# We may be turned down to egg share....



## pabboo (Sep 29, 2007)

....because my father has mild, partial, colour blindness. 

It's an X-linked chromosome, so as I'm female (becuase I have XX chromosomes) I have a 50% chance of being a carrier. If I am, there is another 50% chance that my offspring will be colour blind (so, in fact, if I have a son, there is a 50% chance he will be colour blind, and a 50% chance my daughter would be a carrier)

Enough of the science. I am actually in tears over this. 

As far as I know there is no blood test to find out if I am a carrier. So they might turn us down to be egg sharers. 

I really wasn't prepared for this at the consultation today. I just assumed we'd be setting up the blood tests. As it is we now have to wait a week for the clinic to tell us whether we can go ahead or not.....

Any words of advice, thoughts of hope, etc, strongly appreciated.


----------



## Leicesterlou (Oct 9, 2007)

Pabboo, saw your message and didn't want to read and run, I really hope they don't turn you down because of the colour blindness chromosone hun, thinking of you and sending you lots of


----------



## pabboo (Sep 29, 2007)

Basically, they will let us know in the next week or so if they will let us egg share or not. Simple as that.....

Thanks for your thoughts, guys. Keep your fingers crossed for me that they say we can go ahead


----------



## Skybreeze (Apr 25, 2007)

I am so sorry hun      I think that terrible... I hope you can share sweetie... It would be a terrible loss.... I hope its good news hun... What clinic are you with??

Natalie xxxx


----------



## watn1 (Mar 14, 2008)

Hi,
  I am sorry to hear your news   Was it something they picked up on or was it from information you told them? 

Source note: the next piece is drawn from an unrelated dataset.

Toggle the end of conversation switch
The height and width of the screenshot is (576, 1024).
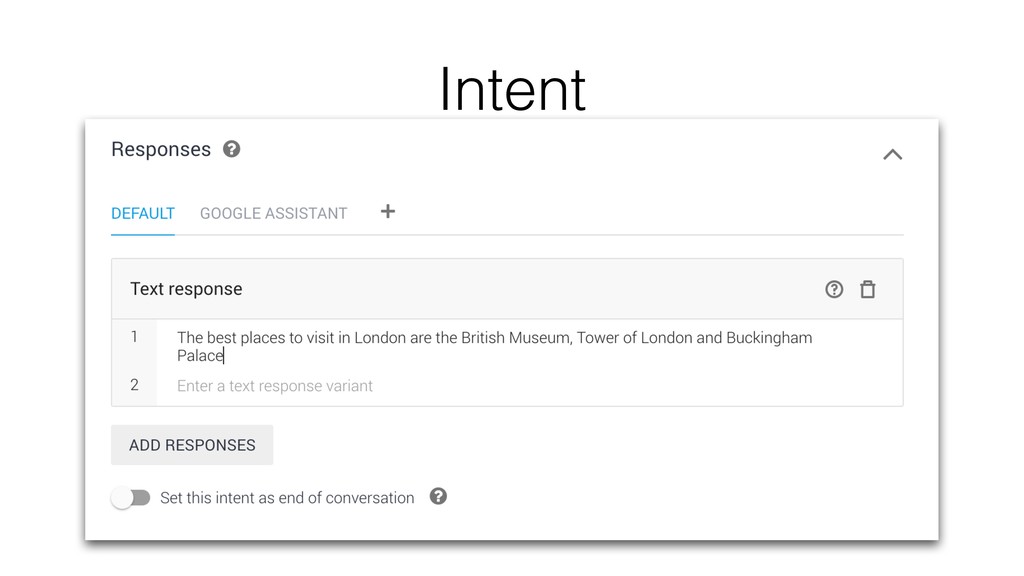point(131,498)
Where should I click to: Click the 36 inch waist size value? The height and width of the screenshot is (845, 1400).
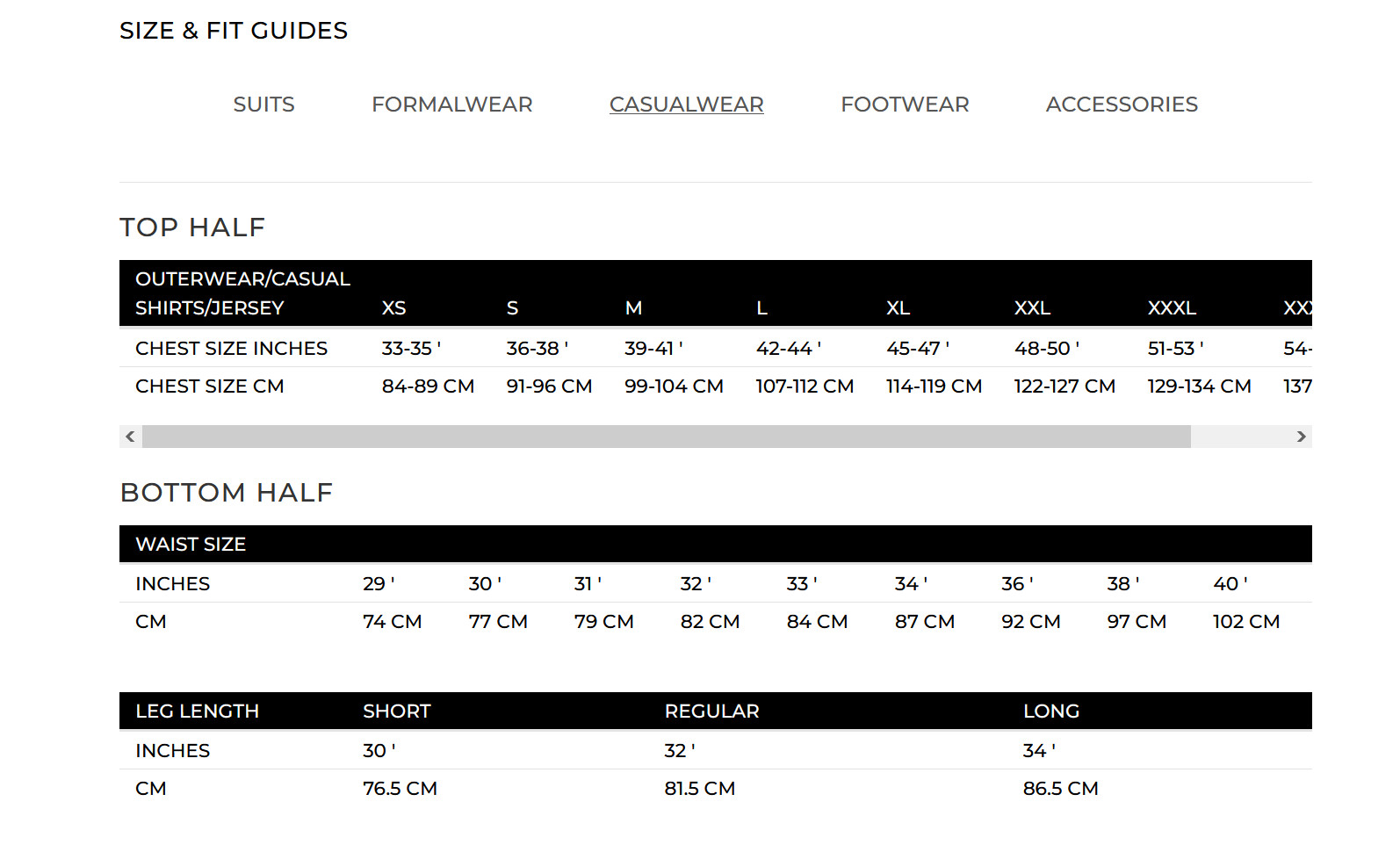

I think as Katie said its a little unfair to say you can't share if they cannot even test. We could all have it.

  For next week then hun, Keep us posted


----------



## pabboo (Sep 29, 2007)

Thanks everyone.  

We're attending the clinic at Bourn Hall. 

And yes, it was something they knew about, because it was one of the tick boxes in the personal information section of the screening questionnaire, about yourself and your family and any problems they may have. That was the only one we needed to say "yes" to. 

I'm a bit upset that the questionnaire is meant to be a screening tool - so if this was a potential problem, why didn't they look into it before inviting us back for a consultation!? 

I agree, anyone could be a carrier - 1 in 10 men are colour blind to some extent, so lots of women must carry the gene. I'm really annoyed for my potential recipient - people wait so long to find an egg donor, I kinda feel that, as long as they know that this is a potential risk, it should be their choice whether they want me to be a donor or not. 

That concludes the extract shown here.